A gensio accepter is similar to a connecting gensio, but with
str_to_gensio_accepter()
instead. The format is the same. For
instance:
telnet(rfc2217=true),tcp,3001
will create a TCP accepter with telnet on top. For accepters, you generally do not need to specify the hostname if you want to bind to all interfaces on the local machine.
Once you have created a gensio, it's not yet open or operational. To use it, you have to open it. To open it, do:
struct gensio *io;
int rv;
rv = str_to_gensio("tcp,localhost,3001", oshnd,
tcpcb, mydata, &io);
if (rv) { handle error }
rv = gensio_open(io, tcp_open_done, mydata);
if (rv) { handle error }
Note that when gensio_open()
returns, the gensio is not open. You
must wait until the callback (tcp_open_done()
in this case) is
called. After that, you can use it.
Once the gensio is open, you won't immediately get any data on it
because receive is turned off. You must call
gensio_set_read_callback_enable()
to turn on and off whether the
callback (tcpcb
in this case) will be called when data is received.
When the read handler is called, the buffer and length is passed in. You do not have to handle all the data if you cannot. You must update the buflen with the number of bytes you actually handled. If you don't handle data, the data not handled will be buffered in the gensio for later. Not that if you don't handle all the data, you should turn off the read enable or the event will immediately called again.

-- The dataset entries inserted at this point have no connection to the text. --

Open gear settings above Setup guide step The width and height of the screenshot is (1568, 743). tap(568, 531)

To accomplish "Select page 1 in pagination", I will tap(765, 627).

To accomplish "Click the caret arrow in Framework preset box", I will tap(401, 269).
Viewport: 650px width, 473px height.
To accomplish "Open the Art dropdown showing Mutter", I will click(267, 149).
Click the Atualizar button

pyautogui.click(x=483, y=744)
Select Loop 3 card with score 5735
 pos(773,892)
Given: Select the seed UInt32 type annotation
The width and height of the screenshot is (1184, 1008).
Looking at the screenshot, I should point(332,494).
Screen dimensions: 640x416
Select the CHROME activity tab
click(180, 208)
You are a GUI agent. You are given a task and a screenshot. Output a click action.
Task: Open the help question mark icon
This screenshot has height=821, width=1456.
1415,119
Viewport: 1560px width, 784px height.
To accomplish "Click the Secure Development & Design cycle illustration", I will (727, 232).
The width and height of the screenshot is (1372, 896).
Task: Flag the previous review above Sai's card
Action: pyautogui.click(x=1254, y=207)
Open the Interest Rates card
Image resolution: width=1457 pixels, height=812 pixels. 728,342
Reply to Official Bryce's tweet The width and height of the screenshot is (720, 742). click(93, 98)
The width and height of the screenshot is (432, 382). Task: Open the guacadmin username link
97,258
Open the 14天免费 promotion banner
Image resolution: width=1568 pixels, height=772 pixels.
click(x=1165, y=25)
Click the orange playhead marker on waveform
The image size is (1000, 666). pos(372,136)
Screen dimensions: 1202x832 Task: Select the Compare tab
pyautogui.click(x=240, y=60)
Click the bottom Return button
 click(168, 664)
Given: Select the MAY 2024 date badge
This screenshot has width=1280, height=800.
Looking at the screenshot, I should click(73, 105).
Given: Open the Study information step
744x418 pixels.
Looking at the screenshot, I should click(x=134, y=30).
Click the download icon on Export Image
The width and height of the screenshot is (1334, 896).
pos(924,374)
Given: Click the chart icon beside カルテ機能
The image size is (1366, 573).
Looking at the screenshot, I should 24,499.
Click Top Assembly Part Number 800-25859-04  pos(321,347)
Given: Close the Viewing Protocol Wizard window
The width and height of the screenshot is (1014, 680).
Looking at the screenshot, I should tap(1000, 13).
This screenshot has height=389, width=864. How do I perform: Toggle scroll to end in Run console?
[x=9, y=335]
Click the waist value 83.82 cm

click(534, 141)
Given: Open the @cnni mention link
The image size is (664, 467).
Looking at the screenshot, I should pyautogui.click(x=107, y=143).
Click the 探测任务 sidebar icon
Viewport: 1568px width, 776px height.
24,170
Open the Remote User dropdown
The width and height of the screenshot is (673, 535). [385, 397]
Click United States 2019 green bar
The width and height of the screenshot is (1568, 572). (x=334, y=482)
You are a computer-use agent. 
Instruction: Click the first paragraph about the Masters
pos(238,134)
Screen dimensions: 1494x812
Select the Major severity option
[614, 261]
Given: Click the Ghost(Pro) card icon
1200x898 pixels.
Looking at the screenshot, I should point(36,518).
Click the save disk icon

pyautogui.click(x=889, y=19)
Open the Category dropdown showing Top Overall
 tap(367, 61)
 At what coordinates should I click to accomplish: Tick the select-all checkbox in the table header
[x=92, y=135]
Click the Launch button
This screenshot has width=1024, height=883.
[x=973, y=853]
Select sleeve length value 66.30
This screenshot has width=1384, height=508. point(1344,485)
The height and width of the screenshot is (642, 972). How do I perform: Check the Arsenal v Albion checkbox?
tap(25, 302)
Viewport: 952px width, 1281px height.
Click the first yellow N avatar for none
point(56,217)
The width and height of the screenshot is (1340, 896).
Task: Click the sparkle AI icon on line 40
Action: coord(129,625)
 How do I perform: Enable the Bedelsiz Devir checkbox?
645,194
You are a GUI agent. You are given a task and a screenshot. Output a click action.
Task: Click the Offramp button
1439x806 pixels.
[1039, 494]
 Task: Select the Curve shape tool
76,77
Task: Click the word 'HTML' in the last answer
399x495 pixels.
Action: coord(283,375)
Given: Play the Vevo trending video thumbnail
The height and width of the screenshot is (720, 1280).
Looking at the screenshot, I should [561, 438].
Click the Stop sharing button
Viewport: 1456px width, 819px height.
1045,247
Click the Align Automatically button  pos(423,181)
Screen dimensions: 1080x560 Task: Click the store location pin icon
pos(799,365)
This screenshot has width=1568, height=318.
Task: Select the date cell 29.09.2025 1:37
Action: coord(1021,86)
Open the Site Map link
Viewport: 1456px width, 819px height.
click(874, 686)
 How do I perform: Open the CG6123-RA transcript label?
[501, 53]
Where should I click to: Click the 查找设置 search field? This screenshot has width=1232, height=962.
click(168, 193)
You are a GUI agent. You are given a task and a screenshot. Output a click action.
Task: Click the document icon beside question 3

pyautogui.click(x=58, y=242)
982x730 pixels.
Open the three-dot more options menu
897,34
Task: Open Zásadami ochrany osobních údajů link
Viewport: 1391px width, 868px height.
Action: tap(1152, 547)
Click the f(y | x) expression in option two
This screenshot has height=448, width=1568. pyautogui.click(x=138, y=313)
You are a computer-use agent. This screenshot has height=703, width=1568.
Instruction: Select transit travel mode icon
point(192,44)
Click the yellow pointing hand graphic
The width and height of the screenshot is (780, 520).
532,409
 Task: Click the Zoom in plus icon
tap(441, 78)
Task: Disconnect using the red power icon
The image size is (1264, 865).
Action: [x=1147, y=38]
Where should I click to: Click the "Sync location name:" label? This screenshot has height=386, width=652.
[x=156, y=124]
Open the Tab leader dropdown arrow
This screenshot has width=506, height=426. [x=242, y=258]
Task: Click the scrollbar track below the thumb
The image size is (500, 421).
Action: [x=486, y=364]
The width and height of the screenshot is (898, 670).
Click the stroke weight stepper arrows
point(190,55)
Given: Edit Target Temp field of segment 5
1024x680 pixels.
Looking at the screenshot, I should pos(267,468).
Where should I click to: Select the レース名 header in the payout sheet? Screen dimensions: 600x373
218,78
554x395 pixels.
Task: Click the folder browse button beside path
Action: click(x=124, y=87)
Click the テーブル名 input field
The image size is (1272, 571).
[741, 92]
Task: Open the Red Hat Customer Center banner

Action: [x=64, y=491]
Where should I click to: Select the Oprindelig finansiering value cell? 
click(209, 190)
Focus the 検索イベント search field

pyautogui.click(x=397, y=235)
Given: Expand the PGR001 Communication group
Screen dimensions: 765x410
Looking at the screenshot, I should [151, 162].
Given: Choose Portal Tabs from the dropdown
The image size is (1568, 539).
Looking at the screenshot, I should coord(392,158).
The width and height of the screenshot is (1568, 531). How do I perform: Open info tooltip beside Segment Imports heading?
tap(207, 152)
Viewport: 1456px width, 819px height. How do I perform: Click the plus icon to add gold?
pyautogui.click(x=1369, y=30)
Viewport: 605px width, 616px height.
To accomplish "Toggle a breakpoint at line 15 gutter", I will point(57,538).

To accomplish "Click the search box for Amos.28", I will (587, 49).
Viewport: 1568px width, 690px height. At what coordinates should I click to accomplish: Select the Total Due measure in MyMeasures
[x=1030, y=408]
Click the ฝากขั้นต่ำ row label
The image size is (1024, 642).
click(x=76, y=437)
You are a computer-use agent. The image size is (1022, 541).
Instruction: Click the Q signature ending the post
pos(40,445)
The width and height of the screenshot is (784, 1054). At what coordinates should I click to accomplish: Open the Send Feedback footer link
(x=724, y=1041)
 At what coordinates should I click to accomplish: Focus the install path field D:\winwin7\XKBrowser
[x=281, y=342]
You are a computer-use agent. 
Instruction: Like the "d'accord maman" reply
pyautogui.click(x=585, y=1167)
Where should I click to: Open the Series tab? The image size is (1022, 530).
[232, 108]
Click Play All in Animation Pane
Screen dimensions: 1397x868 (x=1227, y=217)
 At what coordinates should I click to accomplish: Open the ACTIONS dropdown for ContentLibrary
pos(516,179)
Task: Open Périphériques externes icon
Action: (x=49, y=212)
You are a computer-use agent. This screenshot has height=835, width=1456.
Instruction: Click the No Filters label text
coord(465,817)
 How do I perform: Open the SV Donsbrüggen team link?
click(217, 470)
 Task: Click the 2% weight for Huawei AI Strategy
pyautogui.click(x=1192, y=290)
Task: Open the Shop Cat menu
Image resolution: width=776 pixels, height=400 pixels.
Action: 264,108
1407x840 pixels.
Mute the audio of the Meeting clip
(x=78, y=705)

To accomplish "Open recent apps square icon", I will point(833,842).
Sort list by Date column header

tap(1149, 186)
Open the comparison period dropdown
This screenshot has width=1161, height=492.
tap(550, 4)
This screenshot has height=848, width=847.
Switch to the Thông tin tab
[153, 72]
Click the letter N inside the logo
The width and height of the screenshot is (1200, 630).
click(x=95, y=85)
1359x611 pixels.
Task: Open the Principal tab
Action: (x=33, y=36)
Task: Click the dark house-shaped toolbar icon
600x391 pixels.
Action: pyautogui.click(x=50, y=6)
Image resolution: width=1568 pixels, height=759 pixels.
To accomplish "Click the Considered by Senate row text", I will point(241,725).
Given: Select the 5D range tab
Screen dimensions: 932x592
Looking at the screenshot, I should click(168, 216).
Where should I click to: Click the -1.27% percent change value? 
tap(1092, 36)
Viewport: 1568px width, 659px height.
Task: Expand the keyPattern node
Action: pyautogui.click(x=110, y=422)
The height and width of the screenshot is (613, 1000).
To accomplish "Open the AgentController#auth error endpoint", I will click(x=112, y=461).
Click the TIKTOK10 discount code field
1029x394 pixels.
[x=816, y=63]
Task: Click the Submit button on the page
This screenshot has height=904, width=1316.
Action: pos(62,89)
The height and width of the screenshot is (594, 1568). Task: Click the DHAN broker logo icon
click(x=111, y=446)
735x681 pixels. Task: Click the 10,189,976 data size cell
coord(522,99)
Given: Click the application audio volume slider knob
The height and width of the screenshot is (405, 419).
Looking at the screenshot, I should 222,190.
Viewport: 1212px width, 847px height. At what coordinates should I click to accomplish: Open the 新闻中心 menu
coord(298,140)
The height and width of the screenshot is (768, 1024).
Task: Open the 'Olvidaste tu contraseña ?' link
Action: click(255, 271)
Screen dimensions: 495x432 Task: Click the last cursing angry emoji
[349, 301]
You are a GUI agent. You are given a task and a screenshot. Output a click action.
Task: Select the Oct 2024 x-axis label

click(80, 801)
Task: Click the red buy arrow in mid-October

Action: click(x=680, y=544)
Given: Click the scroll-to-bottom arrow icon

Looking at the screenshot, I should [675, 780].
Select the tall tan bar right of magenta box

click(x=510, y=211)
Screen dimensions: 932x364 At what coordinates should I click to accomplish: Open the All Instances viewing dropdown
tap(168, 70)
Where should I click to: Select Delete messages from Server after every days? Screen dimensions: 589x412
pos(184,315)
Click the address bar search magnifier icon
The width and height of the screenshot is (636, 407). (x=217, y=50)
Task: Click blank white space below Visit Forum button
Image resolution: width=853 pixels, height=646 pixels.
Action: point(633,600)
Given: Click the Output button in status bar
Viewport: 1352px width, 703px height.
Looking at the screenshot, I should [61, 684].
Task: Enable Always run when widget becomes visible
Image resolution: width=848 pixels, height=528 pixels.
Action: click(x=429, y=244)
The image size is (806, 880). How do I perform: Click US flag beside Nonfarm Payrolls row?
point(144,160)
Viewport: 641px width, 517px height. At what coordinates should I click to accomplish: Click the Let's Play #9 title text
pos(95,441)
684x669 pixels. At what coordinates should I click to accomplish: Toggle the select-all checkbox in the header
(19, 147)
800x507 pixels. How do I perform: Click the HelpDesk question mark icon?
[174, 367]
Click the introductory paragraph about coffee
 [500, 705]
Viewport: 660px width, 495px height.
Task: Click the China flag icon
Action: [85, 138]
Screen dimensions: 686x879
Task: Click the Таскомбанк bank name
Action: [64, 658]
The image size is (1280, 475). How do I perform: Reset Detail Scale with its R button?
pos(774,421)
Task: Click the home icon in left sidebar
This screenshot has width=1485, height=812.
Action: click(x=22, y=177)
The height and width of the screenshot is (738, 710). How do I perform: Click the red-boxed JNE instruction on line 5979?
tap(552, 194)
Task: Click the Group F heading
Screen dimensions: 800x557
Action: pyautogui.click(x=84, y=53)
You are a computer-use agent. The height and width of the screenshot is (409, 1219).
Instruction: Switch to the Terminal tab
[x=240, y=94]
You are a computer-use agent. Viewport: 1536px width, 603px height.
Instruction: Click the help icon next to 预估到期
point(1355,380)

If something goes wrong on a connection, the read handler is called
with an error set. buf
and buflen
will be NULL in this case.
For writing, you can call gensio_write()
to write data. You may
use gensio_write()
at any time on an open gensio.
gensio_write()
may not take all the data you write to it. The
count
parameter passes back the number of bytes actually taken in
the write call.
You can design your code to call
gensio_set_write_callback_enable()
when you have data to send and
the gensio will call the write ready callback and you can write from
the callback. This is generally simpler, but enabling and disabling
the write callback adds some overhead.
A more efficient approach is to write data whenever you need to and have the write callback disabled. If the write operation returns less than the full request, the other end has flow-controlled and you should enable the write callback and wait until it is called before sending more data.
In the callbacks, you can get the user data you passed in to the
create call with gensio_get_user_data()
.
Note that if you open then immediately close a gensio, this is fine, even if the open callback hasn't been called. The open callback may or may not be called in that case, though, so it can be difficult to handle this properly.
You can do basic synchronous I/O with gensios. This is useful in some situations where you need to read something inline. To do this, call:
err = gensio_set_sync(io);
The given gensio will cease to deliver read and write events. Other events are delivered. Then you can do:
err = gensio_read_s(io, &count, data, datalen, &timeout);
err = gensio_write_s(io, &count, data, datalen, &timeout);
Count is set to the actual number of bytes read/written. It may be NULL if you don't care (though that doesn't make much sense for read).
Timeout may be NULL, if so then wait for forever. If you set a timeout, it is updated to the amount of time left.
Note that signals will cause these to return immediately, but no error is reported.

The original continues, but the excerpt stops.